Under the new rule, both domestic and foreign food facilities, for the first time, are required to complete and maintain a written food defense plan that assesses their potential vulnerabilities to deliberate contamination where the intent is to cause wide-scale public health harm. Facilities now have to identify and implement mitigation strategies to address these vulnerabilities, establish food defense monitoring procedures and corrective actions, verify that the system is working, ensure that personnel assigned to these areas receive appropriate training and maintain certain records.
“Today’s final rule on intentional adulteration will further strengthen the safety of an increasingly global and complex food supply,” said Stephen Ostroff, M.D., incoming deputy commissioner for foods and veterinary medicine, FDA. “The rule will work in concert with other components of FSMA by preventing food safety problems before they occur.”
The rule was proposed in December 2013 and takes into consideration more than 200 comments submitted by the food industry, government regulatory partners, consumer advocates and others.
The FDA is committed to working with both industry and its state, local and tribal partners to ensure effective implementation of this new rule. Implementation of the Intentional Adulteration rule and all FSMA final rules will require partnership, education, and training. The FDA and others will provide industry with valuable tools to make compliance with the final rules easier, such as guidances, training courses and a technical assistance center.

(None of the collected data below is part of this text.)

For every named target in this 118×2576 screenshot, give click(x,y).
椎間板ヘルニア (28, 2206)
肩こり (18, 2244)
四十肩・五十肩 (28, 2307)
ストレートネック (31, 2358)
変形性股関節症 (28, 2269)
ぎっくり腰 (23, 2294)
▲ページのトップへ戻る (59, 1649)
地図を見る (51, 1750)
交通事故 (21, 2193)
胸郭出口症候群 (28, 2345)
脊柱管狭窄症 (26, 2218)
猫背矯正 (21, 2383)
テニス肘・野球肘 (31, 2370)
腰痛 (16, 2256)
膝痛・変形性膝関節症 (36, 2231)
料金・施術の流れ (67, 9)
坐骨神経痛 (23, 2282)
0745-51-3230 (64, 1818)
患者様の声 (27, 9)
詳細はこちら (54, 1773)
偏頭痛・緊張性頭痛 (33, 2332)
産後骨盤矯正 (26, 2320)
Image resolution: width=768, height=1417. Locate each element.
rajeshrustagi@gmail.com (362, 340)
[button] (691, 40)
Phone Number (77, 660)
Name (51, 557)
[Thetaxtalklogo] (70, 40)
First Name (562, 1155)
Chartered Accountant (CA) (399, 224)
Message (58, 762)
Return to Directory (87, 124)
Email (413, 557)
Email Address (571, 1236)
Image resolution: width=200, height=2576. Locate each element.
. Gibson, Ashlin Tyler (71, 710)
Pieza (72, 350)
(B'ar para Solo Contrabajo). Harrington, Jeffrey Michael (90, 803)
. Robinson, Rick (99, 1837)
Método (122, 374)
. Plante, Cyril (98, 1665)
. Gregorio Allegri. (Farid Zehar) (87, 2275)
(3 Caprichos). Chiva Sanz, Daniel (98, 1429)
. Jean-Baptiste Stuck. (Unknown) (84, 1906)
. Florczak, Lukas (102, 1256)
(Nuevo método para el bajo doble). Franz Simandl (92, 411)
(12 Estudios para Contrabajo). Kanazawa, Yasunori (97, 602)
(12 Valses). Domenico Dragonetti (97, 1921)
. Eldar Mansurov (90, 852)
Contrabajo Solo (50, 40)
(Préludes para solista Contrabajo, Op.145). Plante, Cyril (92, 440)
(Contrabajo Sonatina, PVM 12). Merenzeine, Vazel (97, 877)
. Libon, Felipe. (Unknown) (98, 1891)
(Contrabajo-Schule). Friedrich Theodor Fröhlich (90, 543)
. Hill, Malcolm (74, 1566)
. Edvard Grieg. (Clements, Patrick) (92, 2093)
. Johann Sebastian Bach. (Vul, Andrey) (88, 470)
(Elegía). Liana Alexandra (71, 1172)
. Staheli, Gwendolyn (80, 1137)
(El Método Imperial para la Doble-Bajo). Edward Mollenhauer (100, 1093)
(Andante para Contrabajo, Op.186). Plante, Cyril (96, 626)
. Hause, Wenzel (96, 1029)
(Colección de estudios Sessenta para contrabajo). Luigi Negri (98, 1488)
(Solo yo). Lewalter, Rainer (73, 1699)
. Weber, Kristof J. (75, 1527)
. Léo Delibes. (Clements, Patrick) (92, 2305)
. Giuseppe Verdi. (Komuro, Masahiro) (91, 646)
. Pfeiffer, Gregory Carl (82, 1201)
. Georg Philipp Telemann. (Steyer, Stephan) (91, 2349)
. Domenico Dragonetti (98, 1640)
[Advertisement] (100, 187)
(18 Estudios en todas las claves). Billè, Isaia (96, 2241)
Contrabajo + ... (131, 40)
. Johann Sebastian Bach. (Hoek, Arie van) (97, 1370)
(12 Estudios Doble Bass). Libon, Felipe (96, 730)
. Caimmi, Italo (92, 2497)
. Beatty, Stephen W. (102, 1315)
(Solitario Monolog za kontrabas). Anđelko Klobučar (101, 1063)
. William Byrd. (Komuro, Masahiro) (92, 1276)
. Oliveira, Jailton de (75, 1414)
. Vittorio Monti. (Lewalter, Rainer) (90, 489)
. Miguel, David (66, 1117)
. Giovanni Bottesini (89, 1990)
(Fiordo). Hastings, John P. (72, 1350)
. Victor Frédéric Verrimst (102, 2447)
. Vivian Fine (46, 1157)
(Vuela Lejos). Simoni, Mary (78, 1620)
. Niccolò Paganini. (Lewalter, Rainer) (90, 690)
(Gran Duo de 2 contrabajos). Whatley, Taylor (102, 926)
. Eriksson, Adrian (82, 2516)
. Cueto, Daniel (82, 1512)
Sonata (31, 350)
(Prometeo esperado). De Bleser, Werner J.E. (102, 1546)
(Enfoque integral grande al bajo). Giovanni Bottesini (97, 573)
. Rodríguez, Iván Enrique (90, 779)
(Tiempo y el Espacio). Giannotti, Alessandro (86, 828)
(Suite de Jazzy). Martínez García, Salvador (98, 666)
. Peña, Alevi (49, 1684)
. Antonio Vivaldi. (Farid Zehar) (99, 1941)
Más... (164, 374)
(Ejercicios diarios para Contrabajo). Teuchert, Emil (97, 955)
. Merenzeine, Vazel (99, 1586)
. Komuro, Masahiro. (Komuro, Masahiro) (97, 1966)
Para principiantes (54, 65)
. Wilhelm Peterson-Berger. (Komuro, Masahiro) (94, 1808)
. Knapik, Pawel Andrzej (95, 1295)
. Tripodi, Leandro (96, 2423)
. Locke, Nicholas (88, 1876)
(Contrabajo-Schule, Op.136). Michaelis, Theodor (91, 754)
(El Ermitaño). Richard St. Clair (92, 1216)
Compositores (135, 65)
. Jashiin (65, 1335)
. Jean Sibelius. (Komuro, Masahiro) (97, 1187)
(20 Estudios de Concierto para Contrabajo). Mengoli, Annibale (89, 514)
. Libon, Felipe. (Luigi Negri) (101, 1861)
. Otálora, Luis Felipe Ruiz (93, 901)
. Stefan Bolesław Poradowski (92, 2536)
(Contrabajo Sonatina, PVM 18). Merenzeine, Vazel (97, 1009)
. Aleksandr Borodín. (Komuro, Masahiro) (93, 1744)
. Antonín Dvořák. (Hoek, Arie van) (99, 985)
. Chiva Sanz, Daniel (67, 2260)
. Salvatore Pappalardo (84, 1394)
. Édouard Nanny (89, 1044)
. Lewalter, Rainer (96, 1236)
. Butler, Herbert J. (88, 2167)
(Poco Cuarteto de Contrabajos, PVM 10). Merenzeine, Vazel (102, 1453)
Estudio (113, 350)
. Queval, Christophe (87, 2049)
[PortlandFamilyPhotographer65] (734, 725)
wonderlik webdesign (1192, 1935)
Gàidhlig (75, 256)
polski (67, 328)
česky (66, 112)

Food manufacturers are required to comply with the new regulation within three to five years after publication of the final rule, depending on the size of the business.
The FDA has now finalized all seven major rules that implement the core of FSMA. The Intentional Adulteration final rule builds on the Preventive Controls rules for human food and animal food, the Produce Safety rule, Foreign Supplier Verification Program rule, Accreditation of Third-Party Certification rule and the rule on Sanitary Transportation of Human and Animal Food. These seven rules will work together to systemically strengthen the food safety system and better protect public health.
The FDA, an agency within the U.S. Department of Health and Human Services, protects the public health by assuring the safety, effectiveness, security of human and veterinary drugs, vaccines and other biological products for human use, and medical devices. The agency is also responsible for the safety and security of our nation’s food supply, cosmetics, dietary supplements, products that give off electronic radiation, and for regulating tobacco products.